My pastor is so hard to please!
I’ve had a lot of conversations with church staff members and volunteers. Their most commonly repeated frustration usually goes like this:
“Nothing makes my pastor happy! Last week we had the best youth night ever. The kids worshiped their hearts out. One of the youth leaders spoke for the first time and did an amazing job. Two kids made first-time commitments to Jesus. And we had our biggest signups ever for next Saturday’s trip to feed the homeless.
“But do you know what I heard the next morning when I walked into church? Before I had a chance to tell my pastor about our great youth night, I got yelled at because someone left the sound system on and one of the garbage cans wasn’t emptied.
What should I do?”
A Two-Sided Problem And Solution
My advice to them is always the same three points.
First, keep doing your ministry the way you’re doing it. It sounds great.
Second, turn off the lights and empty the garbage! Create a system to deal with those issues so they stop undermining great ministry.
Third, work with your pastor to create a time and place to give and receive necessary feedback in a way that’s constructive, not discouraging.
There’s just one problem with that advice. I’m only giving it to half of the people who need to hear it. This isn’t a one-sided issue. It’s a two-sided issue with a two-sided solution.
I’ve also had many conversations with small church pastors about how hard it is to get good staff and volunteers. Their complaints often go like this:
“No matter what I do, I can’t get these young leaders to turn off lights or take stinky garbage out to the dumpster! And when I tell them to do it, they get such an attitude about it! Like they’re too good for that. Don’t they understand that this is what a lot of ministry is about? Especially in a small church?”
One coin. Two sides.
Today I want to talk to my fellow pastors. Here are a few simple steps that help our church to deal with petty issues before they become big.
1. Lead with the good news
My staff doesn’t dread my arrival, because I always walk in with a “hello” and a chance to catch up on the good news of the last day or week. Yes, we deal with the problems. But, unless it’s an immediate emergency, it can wait a few minutes.

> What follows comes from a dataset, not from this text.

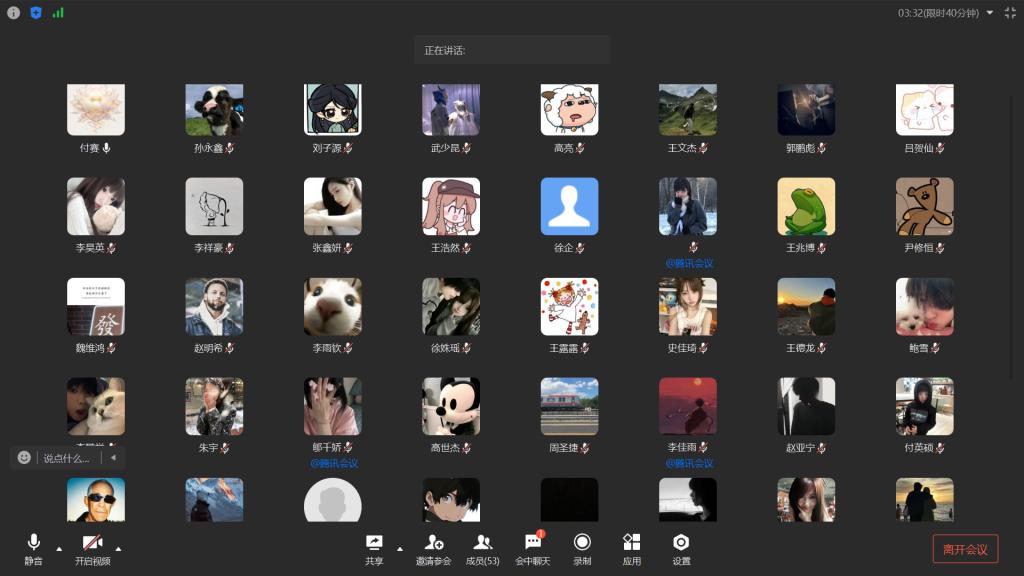1024x576 pixels.
Task: Open dropdown next to meeting timer
Action: [x=989, y=13]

2. Never address a problem when you’re angry
Do I really need to explain this one? Nah, I didn’t think so.
3. Don’t treat mistakes like sins
I hear this a lot. Volunteers work hard, do a great job, but leave something petty undone. But they’re treated as though they’ve committed a sin that requires prayer, tears and repentance. A full garbage can is an oversight, not a sin. Treat it accordingly.
4. Recognize the difference between laziness and risk-taking innovation
No one should ever get in trouble for trying something new that didn’t work. That’s something to encourage.

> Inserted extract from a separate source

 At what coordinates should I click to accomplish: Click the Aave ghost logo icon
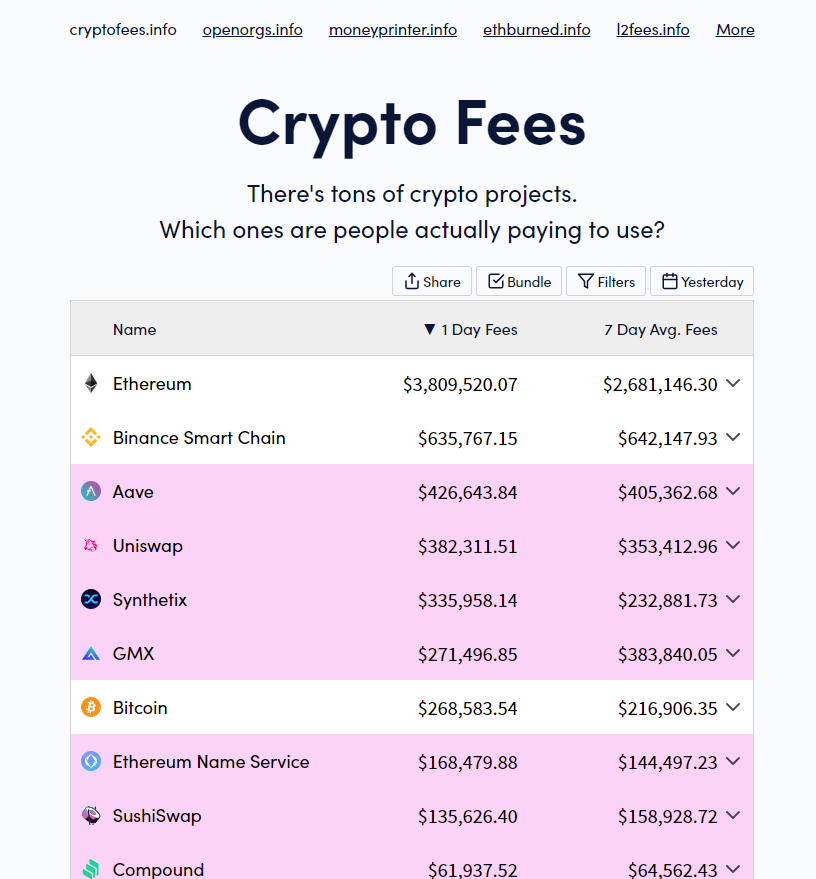91,492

Innovate. Take risks. Dream big. Fall down, then get back up. Mistakes caused by innovation should never be criticized, they should be praised.

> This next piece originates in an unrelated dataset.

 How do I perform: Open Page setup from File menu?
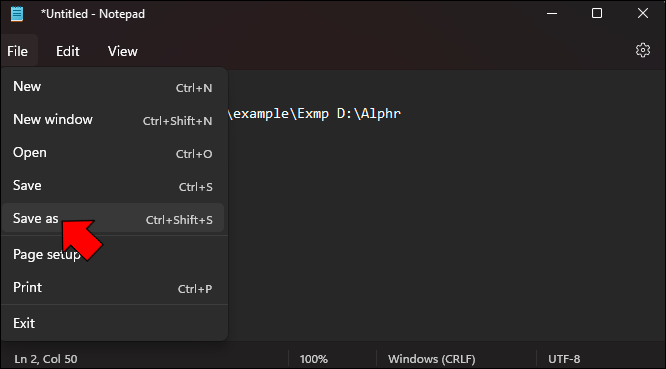pos(113,254)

But if you’re chronically late, unprepared, leaving early or any other signs that you’re lazy and not giving it your best, we’ll have a talk.
5. Designate a good time and place to deal with problems
At our weekly staff meeting we have a permanent agenda item I call “Oops! Notices”. If anyone noticed anything since the last meeting that was an Oops!, we bring it up then.
This is when we report issues like “I came in and one of the back doors was unlocked,” or “I had to vacuum the fellowship room after the Kids’ Night event.” Then we figure out ways to avoid such problems in the future, offer apologies if needed, and move on.
Using a word like Oops! may seem silly, even childish to you, but that’s the point. It allows us to recognize the issues, address them as what they are (mistakes, not sins) and deal with them without anger or shame attached.
After all, how mad or embarrassed can anyone get over an Oops?
6. Deal with bigger, more personal issues in private
If the issue is bigger than an Oops!, I deal with people one-on-one. It reduces potential embarrassment and allows for a deeper look at real problems.
7. Approach correction as a learning experience, not a punishment
Our church is always in process of training young, new ministers. So they make a lot of mistakes. But they come to our church because they know they can make mistakes, get them corrected and learn to do better next time without anyone getting mad at them.
Punishment is reserved for sins. And that is God’s job anyway. Mistakes are something we can always learn from.
8. Recognize and correct your own faults first
Many of the issues we think are staff/volunteer problems are actually pastoral leadership problems. We haven’t communicated well. We don’t have proper systems in place. Or, as we’ve just seen, we’re chronic complainers over petty issues.
Let’s take care of our own plank before we deal with other people’s specks.